In my last post, I showed you how to generate a word cloud of pdf collections. Word clouds show you which terms are mentioned by your documents and the frequency with which they occur in the documents. However, word clouds cannot lay out words from a semantic or linguistic perspective. In this blog I’d like to show you how we can overcome this constraint with new methods.
Word embedding has been widely used in Natural Language Processing, where words or phrases from the vocabulary are mapped to vectors of real numbers. There are several open source tools that can be used to build word embedding models. Two of the most popular tools are word2vec and Glove, and in my experiment I used Glove. GloVe is an unsupervised learning algorithm for obtaining vector representations for words. Training is performed on aggregated global word-word co-occurrence statistics from a corpus, and the resulting representations showcase interesting linear substructures of the word vector space.
Suppose you have obtained the term frequencies from documents with SAS Text Miner and downloaded the word embedding model from GloVe. Next you can extract vectors of terms using PROC SQL.

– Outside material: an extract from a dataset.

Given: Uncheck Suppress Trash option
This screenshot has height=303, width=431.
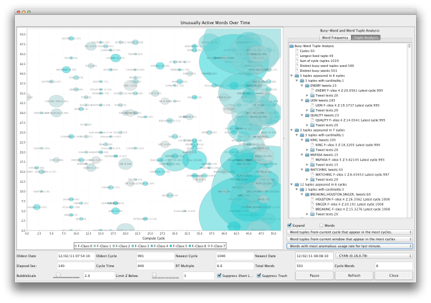Looking at the screenshot, I should [x=259, y=275].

libname outlib 'D:\temp'; * Rank terms according to frequencies; proc sort data=outlib.abstract_stem_freq; by descending freq; run;quit; data ranking; set outlib.abstract_stem_freq; ranking=_n_; run; data glove; infile "d:\temp\glove_100d_tab.txt" dlm="09"x firstobs=2; input term :$100. vector1-vector100; run; proc sql; create table outlib.abstract_stem_vector as select glove.*, ranking, freq from glove, ranking where glove.term = ranking.word; quit; |
Now you have term vectors, and there are two ways to project 100-dimension vector data in two dimensions. One is SAS PROC MDS (multiple dimensional scaling) and the other is T-SNE (t-Distributed Stochastic Neighbor Embedding). T-SNE is a machine learning algorithm for dimensionality reduction developed by Geoffrey Hinton and Laurens van der Maaten. It is a nonlinear dimensionality reduction technique that is particularly well-suited for embedding high-dimensional data into a space of two or three dimensions, which can then be visualized in a scatter plot.
Let’s try SAS PROC MDS first. Before running PROC MDS, you need to run PROC DISTANCE to calculate distance or similarity of each pair of words. According to Glove website, the Euclidean distance (or cosine similarity) between two word vectors provides an effective method for measuring the linguistic or semantic similarity of the corresponding words. Sometimes, the nearest neighbors according to this metric reveal rare but relevant words that lie outside an average human's vocabulary. I used Euclidean distance in my experiment and showed the top 10 words on the scatter plot as seen in Figure-1.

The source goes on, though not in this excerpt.